Nanomedicine could herald medical breakthrough
in various areas and applications of the healthcare sector
including drug discovery and development, drug delivery and
providing targeted therapy, according to a new report.
The new study - Nanomedicine - Global Developments and Growth Opportunities - has predicted nanomedicine's prospects in the healthcare industry shows great potential, signified by pharmaceutical, biopharmaceutical and drug delivery company interest, says the publisher Technical Insights.
Nanomedicine integrates technology, biology and medicine using tools and materials constructed from molecular and atomic-sized particles too small to seen with a conventional laboratory microscope.
"Nanomedicine holds the promise of site-specific therapeutic action and consequently, fewer side effects," notes Rajaram Sankaran, Technical Insight industry analyst. "Such site-specificity holds the promise of a better risk-benefit ratio and thus enhances the prospects for nanomedicine applications."
Nanocrystal technology, for instance, is being used in drug formulation and the new chemical entities screening in the discovery phase of drug development. Quantum dot particles are being applied in high-content drug screening and in the detection of breast cancer cells among others.
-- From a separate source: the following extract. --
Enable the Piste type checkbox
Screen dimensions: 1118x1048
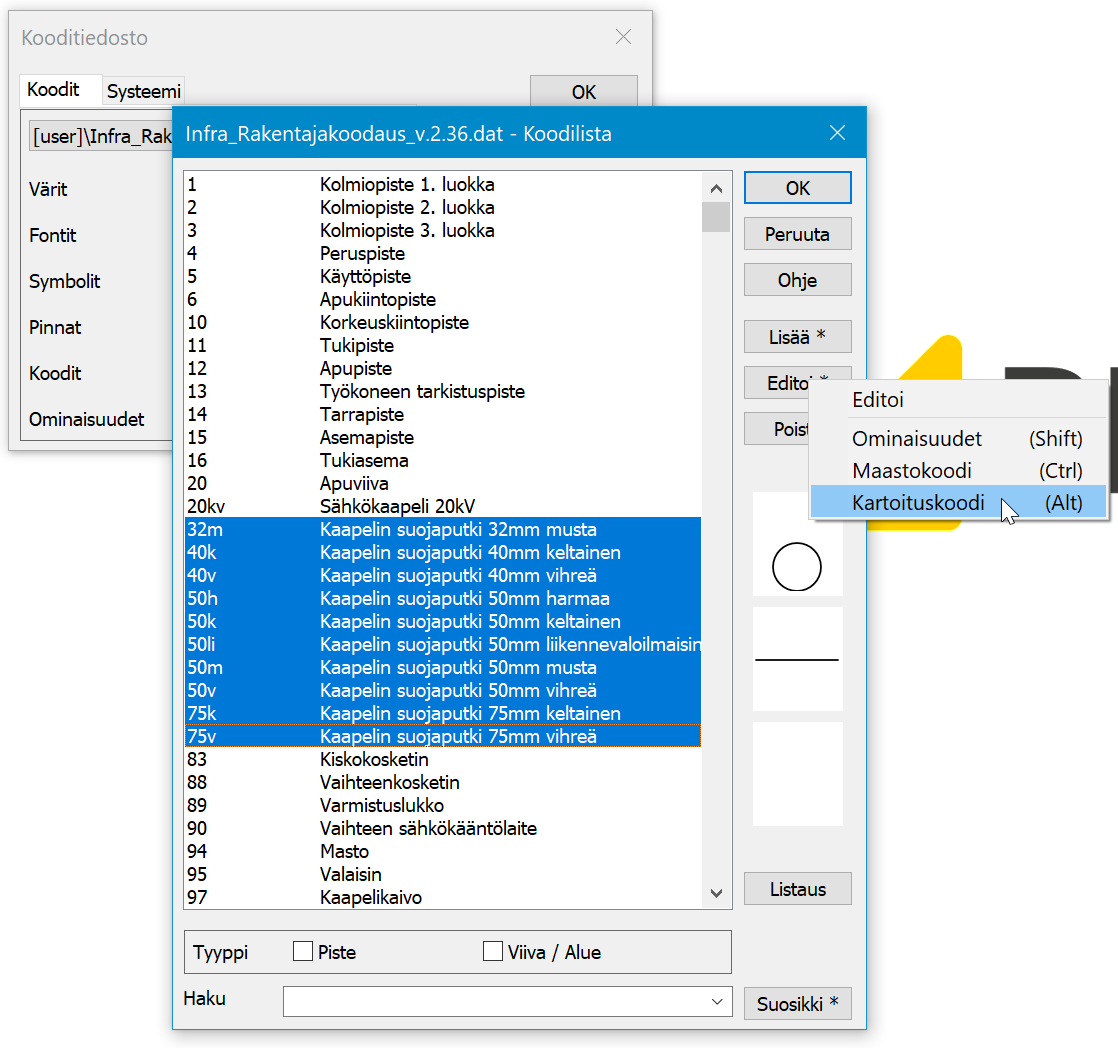click(x=303, y=952)
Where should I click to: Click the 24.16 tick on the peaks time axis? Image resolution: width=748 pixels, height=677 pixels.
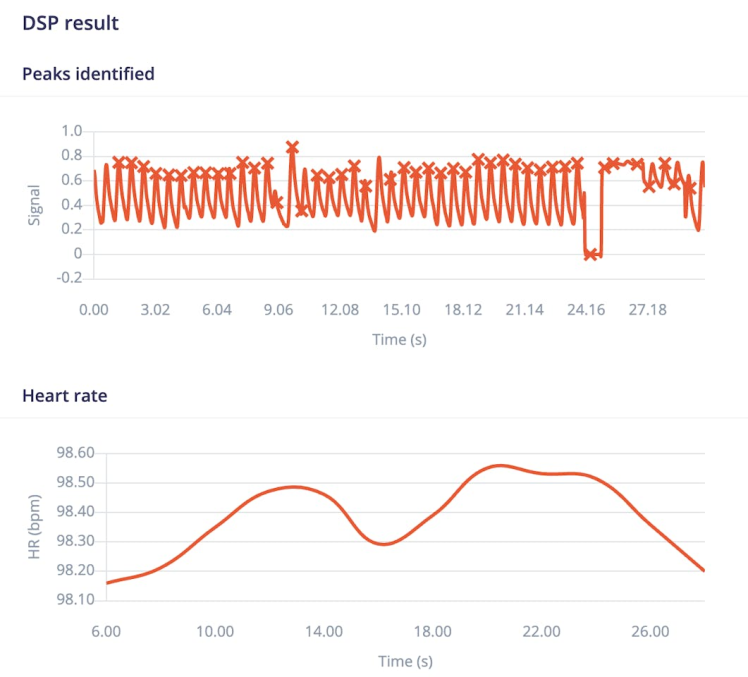(586, 310)
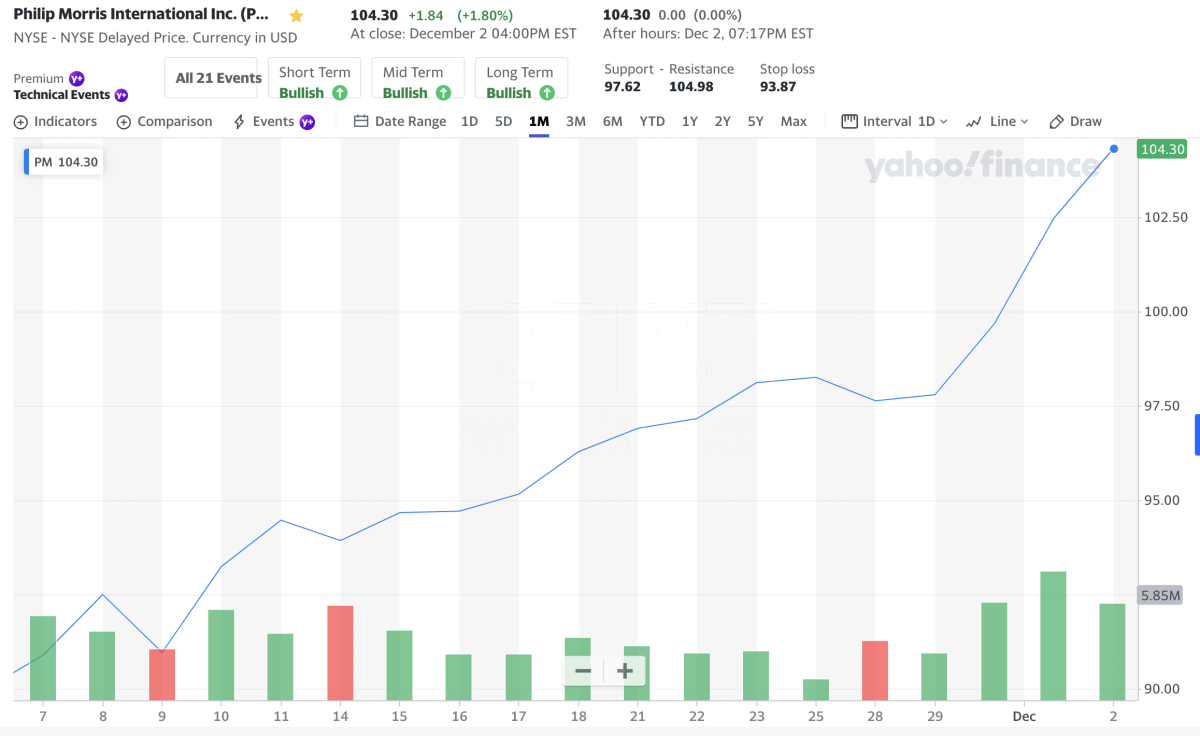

Medical applications for nanoparticles will focus on cancer, cardiovascular disease, and neurodegenerative diseases, such as Alzheimers. Nanoprobes using quantum dots chemically bound to particular genes and proteins that can rapidly analyse biopsy tissue from cancer patients to monitor the effectiveness of drug therapy, or utilized as "smart bombs" to deliver controlled amounts of drugs into genetically classified tumour cells.
The report was quick to warn that despite its potential, nanomedicine still faces its own set of issues. Scalability is one of its biggest technological challenges. While large-scale production makes better economic sense, this is likely to be a complex task, especially when manufacturing three-dimensional nanostructures as compared to stand-alone or two-dimensional layer-shaped nanosurfaces.
This difficulty is attributed to the manufacturing standards for nanomaterials and components that are yet to evolve. Therefore, there is an urgent need for standardized manufacturing techniques; only then can nanotechnology become ubiquitous in everyday applications.